:: Exercise text ::
F5: James Burke on Meditation, Dutch Creativity + Drumming
James Burke is a busy man, an international artist and Chief Creative Officer of Acrylicize, the art and design studio he founded out of art school. It’s perhaps best described as being a “living, breathing sculpture” and a business. The studio, based in both London and New York, sits at the intersection of art, design, and brand. Acrylicize uses the power of art to express the essence of identity within the built environment. The studio designs pieces in-house, works with a global network of artists and designers, and counts firms such as Coca-Cola, Spotify, Netflix, and Wimbledon Tennis club among their client base. Acrylicize’s work can also be found in public spaces around the world as they fulfill the aim of bringing art outside of the gallery space.
For his personal work, James is represented by galleries in London, Miami, and Montreal, and also exhibits around the world. He’s married with three children, plays drums, and is a dedicated meditator.
This week, James Burke is joining us for Friday Five!
I started my meditation practice over two years ago, just before the pandemic, and it has had a profound effect on my work and life. I meditate for an hour a day (in 2 x 30-minute chunks). In addition to giving me more energy and mental space throughout the day, it also allows me to tap into my inherent instinct and intuition on a much deeper level, which has been invaluable as I navigate the craziness of the world. In our culture, I think we have a view that if we aren’t constantly striving to succeed at all times we are somehow failing. Meditation counters this by giving you permission to just ‘be.’ No pressure, no stress, nothing to do, nowhere to go, no winning or losing. It’s incredibly liberating.
2. Dutch Creativity
The Dutch have always been so good at blurring the boundaries between art and design. They have an incredible sensibility for craft, modernity, blending the contemporary with the historic, and connecting all via a playful thread that seems to be ingrained in their practice. Particular favorites of mine are Maarten Baas and Helmut Smits. You might know Maarten Baas from his timepiece, which hangs in Schipol Airport as part of his ‘Real Time’ series, which is part performance, part digital artwork, and part product design. Helmut Smits is an artist who makes numerous observations and provocations which poke fun at the rules and conventions of life through intelligent wit and masterful execution.
3. The South Downs
Having recently moved from my birthplace of London down to East Sussex, I’ve been completely captivated by the South Downs – a 250-square-mile national park of rolling countryside near the south coast of England. To be connected with the outdoors in such a picturesque and dramatic way has been amazing for the whole family, especially the kids who love the space and the intrinsic sense of adventure that nature provides. I’m really looking forward to watching how the seasons affect the landscape, taking the dog for long walks, and getting some respite from the intensity of my London working life.
:::
:: Data shown ::
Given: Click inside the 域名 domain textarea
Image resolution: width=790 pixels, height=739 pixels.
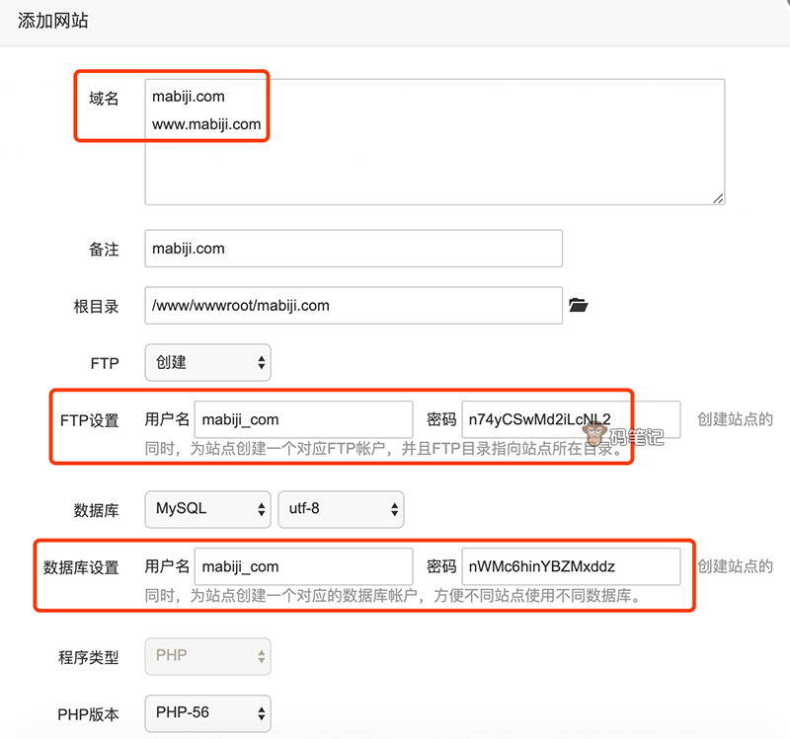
:::
## Work task
Can you write out the James Burke interview word for word, everything from "I started my" down to "It’s incredibly liberating."?

## Response to the task
I started my meditation practice over two years ago, just before the pandemic, and it has had a profound effect on my work and life. I meditate for an hour a day (in 2 x 30-minute chunks). In addition to giving me more energy and mental space throughout the day, it also allows me to tap into my inherent instinct and intuition on a much deeper level, which has been invaluable as I navigate the craziness of the world. In our culture, I think we have a view that if we aren’t constantly striving to succeed at all times we are somehow failing. Meditation counters this by giving you permission to just ‘be.’ No pressure, no stress, nothing to do, nowhere to go, no winning or losing. It’s incredibly liberating.